But, as practised in the present day, I believe this
doctrine to be mischievous and false. For one
thing, there is a new England to deal with. The
England which, certainly not in deference to violent
agitation, established the Congested Districts Board,
gave Local Government to Ireland, and accepted the
recommendations of the Recess Committee for far-reaching
administrative changes, as well as those of the Land
Conference which involved great financial concessions,
is not the England of fifty years ago, still less
the England of the eighteenth century. Moreover,
in riveting the mind of the country on what is to be
obtained from England, this doctrine of ‘giving
trouble,’ the whole gospel of the agitator,
has blinded the Irish people to the many things which
Ireland can do for herself. Whatever may be said
of what is called ‘agitation’ in Ireland
as an engine for extorting legislation from the Imperial
Parliament, it is unquestionably bad for the much greater
end of building up Irish character and developing
Irish industry and commerce. ‘Agitation,’
as Thomas Davis said, ’is one means of redress,
but it leads to much disorganisation, great unhappiness,
wounds upon the soul of a country which sometimes
are worse than the thinning of a people by war.’[14]
If Irish politicians had at all realised this truth,
it is difficult to believe that the popular movement
of the last quarter of a century would not have been
conducted in a manner far less injurious to the soul
of Ireland and equally or more effective for legislative
reform as well as all other material interests.

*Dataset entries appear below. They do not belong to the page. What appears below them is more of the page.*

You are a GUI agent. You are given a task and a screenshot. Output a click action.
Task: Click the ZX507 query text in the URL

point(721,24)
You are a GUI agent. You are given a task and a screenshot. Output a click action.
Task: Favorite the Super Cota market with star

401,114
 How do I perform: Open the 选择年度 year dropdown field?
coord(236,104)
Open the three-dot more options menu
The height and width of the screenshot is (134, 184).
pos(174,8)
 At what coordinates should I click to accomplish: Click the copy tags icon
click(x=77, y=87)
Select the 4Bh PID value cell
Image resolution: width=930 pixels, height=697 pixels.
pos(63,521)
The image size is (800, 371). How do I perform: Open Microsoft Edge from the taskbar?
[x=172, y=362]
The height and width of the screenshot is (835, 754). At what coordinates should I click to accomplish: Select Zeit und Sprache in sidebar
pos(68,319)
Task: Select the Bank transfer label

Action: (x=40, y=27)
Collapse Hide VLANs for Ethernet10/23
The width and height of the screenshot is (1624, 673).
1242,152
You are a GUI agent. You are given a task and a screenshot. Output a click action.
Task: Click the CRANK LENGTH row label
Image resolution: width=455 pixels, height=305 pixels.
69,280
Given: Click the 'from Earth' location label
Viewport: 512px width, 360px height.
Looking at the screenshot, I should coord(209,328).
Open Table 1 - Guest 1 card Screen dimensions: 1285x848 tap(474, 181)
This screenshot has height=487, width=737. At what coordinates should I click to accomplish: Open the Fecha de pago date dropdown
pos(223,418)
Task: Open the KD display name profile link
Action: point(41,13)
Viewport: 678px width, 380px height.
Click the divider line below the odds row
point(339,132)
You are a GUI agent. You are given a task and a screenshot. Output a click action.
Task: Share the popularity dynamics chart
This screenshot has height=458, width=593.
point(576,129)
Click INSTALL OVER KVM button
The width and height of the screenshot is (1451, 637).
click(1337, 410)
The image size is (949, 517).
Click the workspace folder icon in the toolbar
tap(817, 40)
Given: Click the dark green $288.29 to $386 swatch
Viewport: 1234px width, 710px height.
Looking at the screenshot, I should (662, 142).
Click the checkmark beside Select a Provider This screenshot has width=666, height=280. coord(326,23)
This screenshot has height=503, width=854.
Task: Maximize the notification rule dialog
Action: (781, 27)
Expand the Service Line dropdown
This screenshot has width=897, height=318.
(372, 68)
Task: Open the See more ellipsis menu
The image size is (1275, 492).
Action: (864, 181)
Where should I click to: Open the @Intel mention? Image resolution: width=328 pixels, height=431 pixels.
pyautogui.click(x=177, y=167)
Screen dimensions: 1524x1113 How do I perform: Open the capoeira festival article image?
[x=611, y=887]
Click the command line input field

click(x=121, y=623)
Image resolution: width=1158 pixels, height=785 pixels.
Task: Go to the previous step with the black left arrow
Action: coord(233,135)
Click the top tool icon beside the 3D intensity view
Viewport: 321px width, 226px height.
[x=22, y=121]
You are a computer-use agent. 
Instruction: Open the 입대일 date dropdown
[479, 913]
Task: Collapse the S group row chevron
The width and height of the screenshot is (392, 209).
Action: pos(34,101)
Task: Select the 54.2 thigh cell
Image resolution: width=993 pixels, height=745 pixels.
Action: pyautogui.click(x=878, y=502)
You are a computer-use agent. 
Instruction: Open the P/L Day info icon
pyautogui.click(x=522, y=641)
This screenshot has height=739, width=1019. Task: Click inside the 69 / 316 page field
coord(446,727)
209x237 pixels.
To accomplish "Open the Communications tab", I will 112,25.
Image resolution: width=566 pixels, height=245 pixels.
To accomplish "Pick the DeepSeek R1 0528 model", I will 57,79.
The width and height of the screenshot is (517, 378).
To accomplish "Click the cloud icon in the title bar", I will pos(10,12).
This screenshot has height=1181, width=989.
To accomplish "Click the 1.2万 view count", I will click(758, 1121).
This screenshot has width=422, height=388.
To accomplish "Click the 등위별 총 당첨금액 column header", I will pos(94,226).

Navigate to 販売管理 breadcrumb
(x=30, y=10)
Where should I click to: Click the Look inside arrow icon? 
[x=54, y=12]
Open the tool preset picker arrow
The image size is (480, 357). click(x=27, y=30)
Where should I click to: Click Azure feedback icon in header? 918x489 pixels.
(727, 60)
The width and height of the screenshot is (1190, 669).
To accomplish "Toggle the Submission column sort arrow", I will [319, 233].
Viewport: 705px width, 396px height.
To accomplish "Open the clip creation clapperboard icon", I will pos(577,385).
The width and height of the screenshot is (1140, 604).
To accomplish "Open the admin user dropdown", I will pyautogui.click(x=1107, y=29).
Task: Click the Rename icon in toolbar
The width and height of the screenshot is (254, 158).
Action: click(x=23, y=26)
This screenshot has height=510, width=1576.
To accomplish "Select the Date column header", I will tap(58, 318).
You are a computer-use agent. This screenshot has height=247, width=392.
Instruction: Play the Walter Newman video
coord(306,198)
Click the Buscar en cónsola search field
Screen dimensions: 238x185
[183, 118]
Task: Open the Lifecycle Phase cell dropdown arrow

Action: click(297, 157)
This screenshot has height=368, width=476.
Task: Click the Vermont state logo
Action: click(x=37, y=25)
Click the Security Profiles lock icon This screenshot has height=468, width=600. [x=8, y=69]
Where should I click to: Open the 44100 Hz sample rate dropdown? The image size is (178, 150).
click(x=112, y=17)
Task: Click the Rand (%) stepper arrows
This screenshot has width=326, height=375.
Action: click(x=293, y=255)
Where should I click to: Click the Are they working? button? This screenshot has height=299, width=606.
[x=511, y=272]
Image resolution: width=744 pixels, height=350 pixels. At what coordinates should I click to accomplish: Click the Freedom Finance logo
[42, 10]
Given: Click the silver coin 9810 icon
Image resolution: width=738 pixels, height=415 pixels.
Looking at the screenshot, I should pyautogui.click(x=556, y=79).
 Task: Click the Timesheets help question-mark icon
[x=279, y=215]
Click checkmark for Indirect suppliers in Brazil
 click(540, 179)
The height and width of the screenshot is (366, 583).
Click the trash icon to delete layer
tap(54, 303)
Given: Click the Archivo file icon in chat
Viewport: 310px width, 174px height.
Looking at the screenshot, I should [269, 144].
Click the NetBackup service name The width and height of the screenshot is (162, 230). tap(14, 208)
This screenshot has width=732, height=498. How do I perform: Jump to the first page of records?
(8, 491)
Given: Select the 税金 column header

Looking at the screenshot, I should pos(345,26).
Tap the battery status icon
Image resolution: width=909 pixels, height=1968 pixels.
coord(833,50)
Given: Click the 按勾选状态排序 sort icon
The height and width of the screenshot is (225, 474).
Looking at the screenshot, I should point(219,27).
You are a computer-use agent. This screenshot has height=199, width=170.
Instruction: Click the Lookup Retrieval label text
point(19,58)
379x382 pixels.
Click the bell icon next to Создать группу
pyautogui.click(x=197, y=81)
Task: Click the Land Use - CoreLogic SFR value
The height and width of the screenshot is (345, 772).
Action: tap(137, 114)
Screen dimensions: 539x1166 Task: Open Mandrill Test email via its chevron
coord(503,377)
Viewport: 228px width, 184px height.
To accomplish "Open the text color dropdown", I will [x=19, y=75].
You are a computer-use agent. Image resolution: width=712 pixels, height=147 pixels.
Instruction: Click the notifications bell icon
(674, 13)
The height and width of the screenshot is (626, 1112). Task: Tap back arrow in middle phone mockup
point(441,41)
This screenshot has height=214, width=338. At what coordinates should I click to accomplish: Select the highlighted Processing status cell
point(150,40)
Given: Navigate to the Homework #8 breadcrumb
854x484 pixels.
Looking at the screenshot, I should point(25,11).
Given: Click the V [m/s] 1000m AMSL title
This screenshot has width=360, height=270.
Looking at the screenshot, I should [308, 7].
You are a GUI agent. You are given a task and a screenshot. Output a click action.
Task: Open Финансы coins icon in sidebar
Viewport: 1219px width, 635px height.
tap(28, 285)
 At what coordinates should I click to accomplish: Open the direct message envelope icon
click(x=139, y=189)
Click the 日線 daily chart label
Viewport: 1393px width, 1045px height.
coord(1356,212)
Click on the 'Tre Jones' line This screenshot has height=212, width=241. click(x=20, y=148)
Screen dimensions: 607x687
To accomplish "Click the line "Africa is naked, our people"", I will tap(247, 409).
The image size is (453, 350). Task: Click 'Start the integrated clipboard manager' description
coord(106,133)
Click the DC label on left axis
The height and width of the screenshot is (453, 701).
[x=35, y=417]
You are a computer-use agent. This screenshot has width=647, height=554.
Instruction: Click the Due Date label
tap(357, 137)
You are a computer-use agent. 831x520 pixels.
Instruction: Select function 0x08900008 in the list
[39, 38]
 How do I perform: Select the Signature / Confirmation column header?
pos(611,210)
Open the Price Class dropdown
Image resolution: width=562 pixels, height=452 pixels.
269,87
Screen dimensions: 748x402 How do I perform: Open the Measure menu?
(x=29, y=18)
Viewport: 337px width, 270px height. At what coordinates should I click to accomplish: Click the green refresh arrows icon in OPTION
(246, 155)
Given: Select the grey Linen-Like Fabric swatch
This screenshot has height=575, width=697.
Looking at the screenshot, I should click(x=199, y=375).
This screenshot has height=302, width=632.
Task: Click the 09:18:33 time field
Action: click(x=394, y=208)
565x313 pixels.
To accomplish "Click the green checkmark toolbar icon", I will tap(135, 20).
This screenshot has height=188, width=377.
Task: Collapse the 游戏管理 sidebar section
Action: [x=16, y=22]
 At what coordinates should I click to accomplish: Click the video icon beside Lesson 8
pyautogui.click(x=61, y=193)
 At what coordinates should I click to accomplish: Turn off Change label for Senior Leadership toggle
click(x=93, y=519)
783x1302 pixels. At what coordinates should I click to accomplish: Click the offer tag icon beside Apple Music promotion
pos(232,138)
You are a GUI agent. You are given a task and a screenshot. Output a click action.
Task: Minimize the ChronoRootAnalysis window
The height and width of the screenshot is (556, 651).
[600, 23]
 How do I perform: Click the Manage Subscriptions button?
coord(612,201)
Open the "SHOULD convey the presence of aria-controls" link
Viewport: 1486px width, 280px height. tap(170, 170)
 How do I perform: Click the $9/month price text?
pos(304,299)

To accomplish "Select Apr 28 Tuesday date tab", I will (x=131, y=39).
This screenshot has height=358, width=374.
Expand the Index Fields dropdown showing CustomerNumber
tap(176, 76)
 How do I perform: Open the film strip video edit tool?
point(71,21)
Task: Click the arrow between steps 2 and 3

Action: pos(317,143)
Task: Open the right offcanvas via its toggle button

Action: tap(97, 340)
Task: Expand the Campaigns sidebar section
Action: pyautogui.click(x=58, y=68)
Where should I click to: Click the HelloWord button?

Now, modern Nationalism in Ireland is open to damaging
criticism not only from my Unionist point of view,
which was also, in many respects, the view of so strong
a Nationalist as Thomas Davis; it is also open to
grave objection from the point of view of the effectiveness
of the tactics employed for the attainment of its
end—the winning of Home Rule.
Before examining the effect of these tactics I may
point out that this conception of Nationalist policy,
even if justifiable from a practical point of view,
does not relieve the leaders from the obligation of
giving some assurance that they are ready with a consistent
scheme of re-construction, and are prepared to build
when the ground has been cleared. In this connection
I might make a good deal of Unionist capital, and
some points in support of my condemnation of the political
absorption of the Irish mind, out of the total failure
of the Nationalist party to solve certain all-important
constitutional and financial problems which months
of Parliamentary debate in 1893 tended rather to obscure
than to elucidate. I am, however, willing for
argument’s sake to postpone all such questions,
vital as they are, to the time when they can be practically
dealt with. I am ready to assume that the wit
of man can devise a settlement of many points which
seemed insoluble in Mr. Gladstone’s day.